▶ **WORK REQUIRED**:
Using the entries below, show all lines with the string "badge".

▶ **THE DATA**:
--------------------

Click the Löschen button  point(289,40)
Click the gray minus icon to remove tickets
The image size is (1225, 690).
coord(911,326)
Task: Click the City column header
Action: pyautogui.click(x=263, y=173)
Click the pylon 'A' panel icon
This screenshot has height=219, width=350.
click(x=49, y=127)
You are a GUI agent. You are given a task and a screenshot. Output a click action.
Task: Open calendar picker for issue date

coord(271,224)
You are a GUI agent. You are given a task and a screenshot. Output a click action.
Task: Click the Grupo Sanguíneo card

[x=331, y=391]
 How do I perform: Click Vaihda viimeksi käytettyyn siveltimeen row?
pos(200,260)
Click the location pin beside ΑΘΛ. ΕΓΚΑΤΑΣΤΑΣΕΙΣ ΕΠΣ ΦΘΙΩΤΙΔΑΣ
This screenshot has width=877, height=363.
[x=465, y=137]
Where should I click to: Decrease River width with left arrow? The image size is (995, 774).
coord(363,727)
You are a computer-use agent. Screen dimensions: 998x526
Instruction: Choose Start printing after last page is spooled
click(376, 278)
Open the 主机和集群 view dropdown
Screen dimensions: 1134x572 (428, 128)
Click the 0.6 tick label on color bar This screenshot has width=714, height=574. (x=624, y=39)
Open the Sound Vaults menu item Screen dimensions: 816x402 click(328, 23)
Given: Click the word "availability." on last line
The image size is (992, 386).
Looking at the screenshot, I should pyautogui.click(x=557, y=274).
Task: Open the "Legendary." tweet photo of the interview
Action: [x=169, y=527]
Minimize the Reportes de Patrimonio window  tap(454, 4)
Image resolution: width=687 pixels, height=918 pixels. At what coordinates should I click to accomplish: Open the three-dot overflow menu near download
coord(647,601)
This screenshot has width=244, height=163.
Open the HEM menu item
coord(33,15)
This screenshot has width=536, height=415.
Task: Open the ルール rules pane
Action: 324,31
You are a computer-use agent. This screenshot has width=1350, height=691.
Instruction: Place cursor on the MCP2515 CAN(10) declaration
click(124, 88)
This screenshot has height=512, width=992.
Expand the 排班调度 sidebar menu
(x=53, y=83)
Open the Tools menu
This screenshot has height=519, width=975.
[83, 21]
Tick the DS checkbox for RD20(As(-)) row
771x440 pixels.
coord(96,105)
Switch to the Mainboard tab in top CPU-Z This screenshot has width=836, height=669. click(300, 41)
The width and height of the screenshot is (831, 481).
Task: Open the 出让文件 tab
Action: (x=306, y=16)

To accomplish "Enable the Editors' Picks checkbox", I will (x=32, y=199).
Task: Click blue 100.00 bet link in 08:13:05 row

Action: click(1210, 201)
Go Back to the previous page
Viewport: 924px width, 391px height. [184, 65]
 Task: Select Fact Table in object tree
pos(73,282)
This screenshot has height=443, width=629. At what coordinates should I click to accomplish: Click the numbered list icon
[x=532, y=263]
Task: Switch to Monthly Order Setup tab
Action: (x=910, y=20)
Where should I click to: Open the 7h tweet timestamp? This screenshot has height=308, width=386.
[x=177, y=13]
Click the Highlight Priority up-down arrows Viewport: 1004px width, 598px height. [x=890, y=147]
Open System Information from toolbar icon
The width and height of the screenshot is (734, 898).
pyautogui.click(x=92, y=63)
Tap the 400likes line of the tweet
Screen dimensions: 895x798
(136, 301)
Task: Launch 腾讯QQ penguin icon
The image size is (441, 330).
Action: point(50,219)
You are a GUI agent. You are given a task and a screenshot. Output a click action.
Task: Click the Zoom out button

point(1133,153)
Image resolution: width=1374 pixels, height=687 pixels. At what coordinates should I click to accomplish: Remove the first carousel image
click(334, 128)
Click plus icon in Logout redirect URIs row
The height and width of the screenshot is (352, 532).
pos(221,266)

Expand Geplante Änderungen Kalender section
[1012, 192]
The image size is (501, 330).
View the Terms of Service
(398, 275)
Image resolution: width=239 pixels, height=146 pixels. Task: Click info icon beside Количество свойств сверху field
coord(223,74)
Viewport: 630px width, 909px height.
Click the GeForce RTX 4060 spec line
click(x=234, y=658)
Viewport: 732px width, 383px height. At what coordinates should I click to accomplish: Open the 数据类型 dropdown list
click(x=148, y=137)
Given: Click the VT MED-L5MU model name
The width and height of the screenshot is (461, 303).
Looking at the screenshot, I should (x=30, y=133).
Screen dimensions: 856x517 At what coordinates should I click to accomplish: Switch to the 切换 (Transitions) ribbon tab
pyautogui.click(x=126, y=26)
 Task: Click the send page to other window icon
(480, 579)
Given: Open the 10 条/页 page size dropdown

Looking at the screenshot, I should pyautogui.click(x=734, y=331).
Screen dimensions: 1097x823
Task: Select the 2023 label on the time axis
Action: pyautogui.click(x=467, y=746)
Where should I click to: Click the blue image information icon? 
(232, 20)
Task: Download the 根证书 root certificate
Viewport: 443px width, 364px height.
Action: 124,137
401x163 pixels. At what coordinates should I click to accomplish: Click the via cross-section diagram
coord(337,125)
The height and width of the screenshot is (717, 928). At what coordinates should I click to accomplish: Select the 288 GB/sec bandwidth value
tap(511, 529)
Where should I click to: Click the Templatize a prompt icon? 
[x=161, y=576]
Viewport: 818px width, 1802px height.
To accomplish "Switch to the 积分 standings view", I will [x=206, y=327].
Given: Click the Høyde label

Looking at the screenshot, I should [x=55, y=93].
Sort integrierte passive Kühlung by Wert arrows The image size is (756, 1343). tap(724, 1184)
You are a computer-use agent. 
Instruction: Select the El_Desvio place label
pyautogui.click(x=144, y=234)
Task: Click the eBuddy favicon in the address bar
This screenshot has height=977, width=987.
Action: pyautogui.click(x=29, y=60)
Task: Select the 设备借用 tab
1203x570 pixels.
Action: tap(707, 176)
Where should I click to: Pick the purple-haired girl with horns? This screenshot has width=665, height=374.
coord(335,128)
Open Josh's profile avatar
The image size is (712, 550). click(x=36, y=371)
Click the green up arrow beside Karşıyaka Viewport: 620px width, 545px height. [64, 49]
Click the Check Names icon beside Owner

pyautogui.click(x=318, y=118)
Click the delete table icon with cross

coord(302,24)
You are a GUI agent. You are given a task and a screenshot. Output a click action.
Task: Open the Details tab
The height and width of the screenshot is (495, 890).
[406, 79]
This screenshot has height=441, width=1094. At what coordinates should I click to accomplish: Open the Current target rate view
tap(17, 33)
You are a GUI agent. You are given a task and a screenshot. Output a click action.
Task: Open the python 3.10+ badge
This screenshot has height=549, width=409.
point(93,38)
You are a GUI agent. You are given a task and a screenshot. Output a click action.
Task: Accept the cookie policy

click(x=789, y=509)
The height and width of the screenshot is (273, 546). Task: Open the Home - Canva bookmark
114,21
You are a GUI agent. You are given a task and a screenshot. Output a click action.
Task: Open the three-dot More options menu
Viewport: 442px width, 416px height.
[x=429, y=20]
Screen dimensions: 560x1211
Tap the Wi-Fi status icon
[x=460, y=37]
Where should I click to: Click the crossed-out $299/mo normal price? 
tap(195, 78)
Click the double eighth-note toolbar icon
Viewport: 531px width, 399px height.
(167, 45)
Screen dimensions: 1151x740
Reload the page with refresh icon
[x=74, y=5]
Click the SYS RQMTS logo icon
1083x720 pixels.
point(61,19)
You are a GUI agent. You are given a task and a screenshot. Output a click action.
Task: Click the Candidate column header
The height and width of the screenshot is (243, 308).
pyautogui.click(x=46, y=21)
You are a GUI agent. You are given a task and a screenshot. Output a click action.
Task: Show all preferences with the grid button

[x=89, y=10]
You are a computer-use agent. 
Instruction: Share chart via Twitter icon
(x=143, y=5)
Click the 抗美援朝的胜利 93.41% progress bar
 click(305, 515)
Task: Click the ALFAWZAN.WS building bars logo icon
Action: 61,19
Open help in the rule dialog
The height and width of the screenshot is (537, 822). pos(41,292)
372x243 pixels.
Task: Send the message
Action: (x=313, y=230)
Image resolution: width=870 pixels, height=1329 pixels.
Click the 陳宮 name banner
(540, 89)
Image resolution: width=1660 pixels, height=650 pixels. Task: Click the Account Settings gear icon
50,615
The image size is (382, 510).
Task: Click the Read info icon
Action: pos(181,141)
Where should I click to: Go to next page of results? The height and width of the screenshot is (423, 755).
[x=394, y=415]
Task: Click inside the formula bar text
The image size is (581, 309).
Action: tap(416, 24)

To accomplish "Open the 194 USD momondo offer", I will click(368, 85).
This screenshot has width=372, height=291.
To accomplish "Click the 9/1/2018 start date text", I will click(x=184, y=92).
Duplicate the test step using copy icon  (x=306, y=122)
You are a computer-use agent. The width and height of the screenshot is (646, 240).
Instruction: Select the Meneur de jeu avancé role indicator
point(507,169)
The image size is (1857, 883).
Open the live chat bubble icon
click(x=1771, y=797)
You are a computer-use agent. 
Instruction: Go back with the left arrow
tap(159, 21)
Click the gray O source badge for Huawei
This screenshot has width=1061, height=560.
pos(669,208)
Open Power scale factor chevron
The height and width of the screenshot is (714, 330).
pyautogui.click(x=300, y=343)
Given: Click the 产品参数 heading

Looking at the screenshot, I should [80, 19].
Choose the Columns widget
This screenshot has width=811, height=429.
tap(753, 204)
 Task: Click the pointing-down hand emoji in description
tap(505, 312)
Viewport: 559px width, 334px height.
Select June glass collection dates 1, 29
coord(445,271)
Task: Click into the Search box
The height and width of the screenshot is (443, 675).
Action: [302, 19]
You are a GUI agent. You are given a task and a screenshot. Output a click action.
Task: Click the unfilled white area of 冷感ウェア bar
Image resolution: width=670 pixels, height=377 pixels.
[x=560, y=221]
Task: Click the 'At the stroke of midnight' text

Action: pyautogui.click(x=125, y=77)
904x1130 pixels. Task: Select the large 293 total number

--------------------

▶ **OUTPUT FOR THIS EXERCISE**:
Task: Open the python 3.10+ badge
Click the gray O source badge for Huawei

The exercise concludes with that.